Beneath this line is the data. Output exactly the lines from the line with "The height and width of the screenshot is (362, 644)." to the line with "You are a computer-use agent. Image", both ends included, and nothing more.

---------- WORKING DATA

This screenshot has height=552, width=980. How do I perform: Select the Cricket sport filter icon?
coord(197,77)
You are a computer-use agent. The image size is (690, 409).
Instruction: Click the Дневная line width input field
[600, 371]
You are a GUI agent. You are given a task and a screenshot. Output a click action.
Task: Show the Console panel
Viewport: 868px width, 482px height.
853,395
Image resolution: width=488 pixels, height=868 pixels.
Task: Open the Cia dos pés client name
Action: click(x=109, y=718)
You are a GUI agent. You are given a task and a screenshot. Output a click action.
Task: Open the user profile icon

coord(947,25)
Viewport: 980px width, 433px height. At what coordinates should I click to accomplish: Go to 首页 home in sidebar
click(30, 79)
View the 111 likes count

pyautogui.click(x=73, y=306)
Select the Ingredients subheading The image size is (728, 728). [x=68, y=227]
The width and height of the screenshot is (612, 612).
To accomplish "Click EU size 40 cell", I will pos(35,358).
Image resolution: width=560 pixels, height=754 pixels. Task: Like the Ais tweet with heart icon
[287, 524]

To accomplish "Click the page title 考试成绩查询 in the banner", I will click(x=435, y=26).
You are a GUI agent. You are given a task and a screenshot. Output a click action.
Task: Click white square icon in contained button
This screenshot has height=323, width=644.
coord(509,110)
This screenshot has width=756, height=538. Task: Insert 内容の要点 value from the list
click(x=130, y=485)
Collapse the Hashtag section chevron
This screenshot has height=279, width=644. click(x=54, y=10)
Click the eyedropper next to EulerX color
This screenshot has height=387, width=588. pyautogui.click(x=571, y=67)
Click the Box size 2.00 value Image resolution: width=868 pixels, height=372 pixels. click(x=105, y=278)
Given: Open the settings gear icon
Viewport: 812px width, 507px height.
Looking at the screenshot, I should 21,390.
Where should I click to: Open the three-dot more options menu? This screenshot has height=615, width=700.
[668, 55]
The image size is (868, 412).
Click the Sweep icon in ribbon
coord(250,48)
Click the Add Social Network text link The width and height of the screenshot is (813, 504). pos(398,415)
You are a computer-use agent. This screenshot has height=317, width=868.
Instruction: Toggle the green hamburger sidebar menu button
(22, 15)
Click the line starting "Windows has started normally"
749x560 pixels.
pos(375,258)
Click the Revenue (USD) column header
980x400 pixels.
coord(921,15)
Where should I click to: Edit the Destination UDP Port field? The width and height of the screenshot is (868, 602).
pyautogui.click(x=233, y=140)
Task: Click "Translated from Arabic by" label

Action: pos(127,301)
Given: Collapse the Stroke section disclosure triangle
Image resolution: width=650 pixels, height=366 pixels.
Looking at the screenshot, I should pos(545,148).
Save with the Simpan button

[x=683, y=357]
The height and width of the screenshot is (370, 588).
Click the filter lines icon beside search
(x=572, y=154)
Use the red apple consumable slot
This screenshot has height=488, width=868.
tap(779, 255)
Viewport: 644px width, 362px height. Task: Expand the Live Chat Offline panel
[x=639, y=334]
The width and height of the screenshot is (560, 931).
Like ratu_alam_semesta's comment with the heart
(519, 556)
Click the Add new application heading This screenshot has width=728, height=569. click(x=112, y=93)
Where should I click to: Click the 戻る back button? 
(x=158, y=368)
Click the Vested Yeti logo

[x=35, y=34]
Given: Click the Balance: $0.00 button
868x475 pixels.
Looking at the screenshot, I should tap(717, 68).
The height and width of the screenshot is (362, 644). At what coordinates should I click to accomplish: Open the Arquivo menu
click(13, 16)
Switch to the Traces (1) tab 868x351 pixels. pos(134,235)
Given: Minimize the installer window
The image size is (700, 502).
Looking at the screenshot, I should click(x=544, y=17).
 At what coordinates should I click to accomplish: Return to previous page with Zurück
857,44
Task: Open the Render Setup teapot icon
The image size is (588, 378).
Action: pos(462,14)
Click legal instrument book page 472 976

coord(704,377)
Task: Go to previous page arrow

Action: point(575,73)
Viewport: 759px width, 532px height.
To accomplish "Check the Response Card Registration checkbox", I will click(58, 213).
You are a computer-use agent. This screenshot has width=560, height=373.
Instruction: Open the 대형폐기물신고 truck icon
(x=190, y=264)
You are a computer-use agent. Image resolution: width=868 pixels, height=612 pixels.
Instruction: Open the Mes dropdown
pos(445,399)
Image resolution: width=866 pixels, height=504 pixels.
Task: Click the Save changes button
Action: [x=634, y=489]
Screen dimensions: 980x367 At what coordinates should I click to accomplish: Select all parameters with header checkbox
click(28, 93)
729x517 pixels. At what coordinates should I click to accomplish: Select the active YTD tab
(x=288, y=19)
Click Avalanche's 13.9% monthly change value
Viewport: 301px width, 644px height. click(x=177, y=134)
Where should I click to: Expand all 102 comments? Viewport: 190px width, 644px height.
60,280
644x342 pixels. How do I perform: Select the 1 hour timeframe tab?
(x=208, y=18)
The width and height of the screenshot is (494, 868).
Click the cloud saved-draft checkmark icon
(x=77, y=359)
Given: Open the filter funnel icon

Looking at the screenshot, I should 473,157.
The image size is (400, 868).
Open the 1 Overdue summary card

--------------------

- RESULT:
The height and width of the screenshot is (362, 644). At what coordinates should I click to accomplish: Open the Arquivo menu
click(13, 16)
Switch to the Traces (1) tab 868x351 pixels. pos(134,235)
Given: Minimize the installer window
The image size is (700, 502).
Looking at the screenshot, I should click(x=544, y=17).
 At what coordinates should I click to accomplish: Return to previous page with Zurück
857,44
Task: Open the Render Setup teapot icon
The image size is (588, 378).
Action: pos(462,14)
Click legal instrument book page 472 976

coord(704,377)
Task: Go to previous page arrow

Action: point(575,73)
Viewport: 759px width, 532px height.
To accomplish "Check the Response Card Registration checkbox", I will click(58, 213).
You are a computer-use agent. This screenshot has width=560, height=373.
Instruction: Open the 대형폐기물신고 truck icon
(x=190, y=264)
You are a computer-use agent. Image resolution: width=868 pixels, height=612 pixels.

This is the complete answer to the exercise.